## Task to complete
Turn the lines from the one containing "Click the Height measurement line" through the end of the items into a Markdown table with the columns Row and Line. Number each line in order and skip blank lines.

______________________________

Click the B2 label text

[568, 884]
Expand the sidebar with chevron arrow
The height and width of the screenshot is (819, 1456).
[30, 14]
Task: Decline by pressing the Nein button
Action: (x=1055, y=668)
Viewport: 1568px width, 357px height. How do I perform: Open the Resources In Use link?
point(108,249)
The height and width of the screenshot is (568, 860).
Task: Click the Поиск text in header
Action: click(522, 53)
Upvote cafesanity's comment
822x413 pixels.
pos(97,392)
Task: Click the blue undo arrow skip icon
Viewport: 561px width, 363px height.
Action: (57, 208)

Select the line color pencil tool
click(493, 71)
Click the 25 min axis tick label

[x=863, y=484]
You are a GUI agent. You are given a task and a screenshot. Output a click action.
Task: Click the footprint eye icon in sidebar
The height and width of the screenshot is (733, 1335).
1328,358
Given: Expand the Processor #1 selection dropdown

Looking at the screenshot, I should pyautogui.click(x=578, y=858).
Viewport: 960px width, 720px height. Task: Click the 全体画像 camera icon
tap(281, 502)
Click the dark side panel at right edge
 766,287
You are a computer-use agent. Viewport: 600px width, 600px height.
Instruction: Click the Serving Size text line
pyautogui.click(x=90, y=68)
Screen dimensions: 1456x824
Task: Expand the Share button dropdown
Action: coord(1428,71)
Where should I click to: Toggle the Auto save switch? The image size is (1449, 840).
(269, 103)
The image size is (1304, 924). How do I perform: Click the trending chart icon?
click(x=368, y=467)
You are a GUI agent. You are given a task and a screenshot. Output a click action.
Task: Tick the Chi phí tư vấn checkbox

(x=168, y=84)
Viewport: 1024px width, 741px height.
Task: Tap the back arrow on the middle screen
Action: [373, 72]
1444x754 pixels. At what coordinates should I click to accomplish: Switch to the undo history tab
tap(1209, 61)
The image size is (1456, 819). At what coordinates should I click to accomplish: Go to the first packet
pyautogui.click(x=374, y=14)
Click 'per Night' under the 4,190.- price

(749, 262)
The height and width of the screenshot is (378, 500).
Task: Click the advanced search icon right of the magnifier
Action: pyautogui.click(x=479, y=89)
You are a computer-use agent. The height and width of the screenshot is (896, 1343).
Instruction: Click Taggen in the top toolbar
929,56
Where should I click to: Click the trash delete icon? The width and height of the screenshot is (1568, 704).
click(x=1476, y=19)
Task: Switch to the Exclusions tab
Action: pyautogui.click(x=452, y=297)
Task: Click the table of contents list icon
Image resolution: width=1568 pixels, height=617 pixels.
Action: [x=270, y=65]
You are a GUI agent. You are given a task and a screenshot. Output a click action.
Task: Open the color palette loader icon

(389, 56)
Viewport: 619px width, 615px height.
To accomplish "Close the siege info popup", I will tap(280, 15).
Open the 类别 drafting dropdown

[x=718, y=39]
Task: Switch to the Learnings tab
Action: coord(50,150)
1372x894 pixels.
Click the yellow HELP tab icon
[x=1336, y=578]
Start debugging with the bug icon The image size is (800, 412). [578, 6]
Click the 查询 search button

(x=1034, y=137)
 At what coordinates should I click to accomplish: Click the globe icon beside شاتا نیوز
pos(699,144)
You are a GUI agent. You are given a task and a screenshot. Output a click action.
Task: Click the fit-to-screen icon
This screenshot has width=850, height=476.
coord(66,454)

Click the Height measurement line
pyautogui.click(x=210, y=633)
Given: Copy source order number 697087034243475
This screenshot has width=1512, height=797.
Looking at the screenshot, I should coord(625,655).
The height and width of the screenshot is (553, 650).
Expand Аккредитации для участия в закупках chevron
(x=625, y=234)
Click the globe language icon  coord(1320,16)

______________________________

## Solution to the problem
| Row | Line |
|---|---|
| 1 | Click the Height measurement line |
| 2 | pyautogui.click(x=210, y=633) |
| 3 | Given: Copy source order number 697087034243475 |
| 4 | This screenshot has width=1512, height=797. |
| 5 | Looking at the screenshot, I should coord(625,655). |
| 6 | The height and width of the screenshot is (553, 650). |
| 7 | Expand Аккредитации для участия в закупках chevron |
| 8 | (x=625, y=234) |
| 9 | Click the globe language icon  coord(1320,16) |